- **Input data**:
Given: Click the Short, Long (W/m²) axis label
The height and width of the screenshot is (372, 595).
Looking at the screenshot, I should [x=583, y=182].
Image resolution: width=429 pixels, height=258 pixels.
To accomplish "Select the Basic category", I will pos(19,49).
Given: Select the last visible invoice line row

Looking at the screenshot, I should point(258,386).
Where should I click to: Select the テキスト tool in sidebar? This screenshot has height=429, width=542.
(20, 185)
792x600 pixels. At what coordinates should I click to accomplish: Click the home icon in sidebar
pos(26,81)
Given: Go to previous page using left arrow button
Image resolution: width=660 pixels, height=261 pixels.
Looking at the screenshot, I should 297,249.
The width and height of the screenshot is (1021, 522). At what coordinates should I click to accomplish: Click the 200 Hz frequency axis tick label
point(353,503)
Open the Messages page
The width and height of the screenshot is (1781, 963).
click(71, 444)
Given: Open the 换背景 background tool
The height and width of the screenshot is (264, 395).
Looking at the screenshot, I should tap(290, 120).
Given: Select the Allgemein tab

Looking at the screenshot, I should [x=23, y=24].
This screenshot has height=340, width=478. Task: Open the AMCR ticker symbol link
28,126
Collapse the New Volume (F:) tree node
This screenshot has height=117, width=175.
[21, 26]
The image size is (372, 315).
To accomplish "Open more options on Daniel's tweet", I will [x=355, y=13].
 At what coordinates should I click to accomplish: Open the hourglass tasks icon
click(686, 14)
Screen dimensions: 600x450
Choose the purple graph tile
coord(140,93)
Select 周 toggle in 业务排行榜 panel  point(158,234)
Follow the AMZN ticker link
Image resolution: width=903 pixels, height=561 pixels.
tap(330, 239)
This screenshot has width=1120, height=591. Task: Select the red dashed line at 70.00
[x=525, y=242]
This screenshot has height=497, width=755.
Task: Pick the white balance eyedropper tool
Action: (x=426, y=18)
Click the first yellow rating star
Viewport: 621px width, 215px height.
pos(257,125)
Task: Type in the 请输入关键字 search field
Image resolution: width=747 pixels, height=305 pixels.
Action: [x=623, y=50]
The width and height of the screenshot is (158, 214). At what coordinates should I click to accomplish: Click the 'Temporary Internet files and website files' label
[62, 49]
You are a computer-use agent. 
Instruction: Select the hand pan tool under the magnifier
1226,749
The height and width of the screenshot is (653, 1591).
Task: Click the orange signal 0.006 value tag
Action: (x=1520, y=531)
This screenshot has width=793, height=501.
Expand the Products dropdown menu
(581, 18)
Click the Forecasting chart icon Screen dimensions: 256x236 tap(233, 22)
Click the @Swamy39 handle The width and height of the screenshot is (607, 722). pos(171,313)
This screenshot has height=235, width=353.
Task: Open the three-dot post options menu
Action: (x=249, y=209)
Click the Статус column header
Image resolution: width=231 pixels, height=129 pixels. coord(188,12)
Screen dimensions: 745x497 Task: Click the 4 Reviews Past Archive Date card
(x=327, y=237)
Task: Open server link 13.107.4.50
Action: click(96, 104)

- **Your objective**:
Transcribe all of the entries without alteration.

- **Your solution**:
Given: Click the Short, Long (W/m²) axis label
The height and width of the screenshot is (372, 595).
Looking at the screenshot, I should [x=583, y=182].
Image resolution: width=429 pixels, height=258 pixels.
To accomplish "Select the Basic category", I will pos(19,49).
Given: Select the last visible invoice line row

Looking at the screenshot, I should point(258,386).
Where should I click to: Select the テキスト tool in sidebar? This screenshot has height=429, width=542.
(20, 185)
792x600 pixels. At what coordinates should I click to accomplish: Click the home icon in sidebar
pos(26,81)
Given: Go to previous page using left arrow button
Image resolution: width=660 pixels, height=261 pixels.
Looking at the screenshot, I should 297,249.
The width and height of the screenshot is (1021, 522). At what coordinates should I click to accomplish: Click the 200 Hz frequency axis tick label
point(353,503)
Open the Messages page
The width and height of the screenshot is (1781, 963).
click(71, 444)
Given: Open the 换背景 background tool
The height and width of the screenshot is (264, 395).
Looking at the screenshot, I should tap(290, 120).
Given: Select the Allgemein tab

Looking at the screenshot, I should [x=23, y=24].
This screenshot has height=340, width=478. Task: Open the AMCR ticker symbol link
28,126
Collapse the New Volume (F:) tree node
This screenshot has height=117, width=175.
[21, 26]
The image size is (372, 315).
To accomplish "Open more options on Daniel's tweet", I will [x=355, y=13].
 At what coordinates should I click to accomplish: Open the hourglass tasks icon
click(686, 14)
Screen dimensions: 600x450
Choose the purple graph tile
coord(140,93)
Select 周 toggle in 业务排行榜 panel  point(158,234)
Follow the AMZN ticker link
Image resolution: width=903 pixels, height=561 pixels.
tap(330, 239)
This screenshot has width=1120, height=591. Task: Select the red dashed line at 70.00
[x=525, y=242]
This screenshot has height=497, width=755.
Task: Pick the white balance eyedropper tool
Action: (x=426, y=18)
Click the first yellow rating star
Viewport: 621px width, 215px height.
pos(257,125)
Task: Type in the 请输入关键字 search field
Image resolution: width=747 pixels, height=305 pixels.
Action: [x=623, y=50]
The width and height of the screenshot is (158, 214). At what coordinates should I click to accomplish: Click the 'Temporary Internet files and website files' label
[62, 49]
You are a computer-use agent. 
Instruction: Select the hand pan tool under the magnifier
1226,749
The height and width of the screenshot is (653, 1591).
Task: Click the orange signal 0.006 value tag
Action: (x=1520, y=531)
This screenshot has width=793, height=501.
Expand the Products dropdown menu
(581, 18)
Click the Forecasting chart icon Screen dimensions: 256x236 tap(233, 22)
Click the @Swamy39 handle The width and height of the screenshot is (607, 722). pos(171,313)
This screenshot has height=235, width=353.
Task: Open the three-dot post options menu
Action: (x=249, y=209)
Click the Статус column header
Image resolution: width=231 pixels, height=129 pixels. coord(188,12)
Screen dimensions: 745x497 Task: Click the 4 Reviews Past Archive Date card
(x=327, y=237)
Task: Open server link 13.107.4.50
Action: click(96, 104)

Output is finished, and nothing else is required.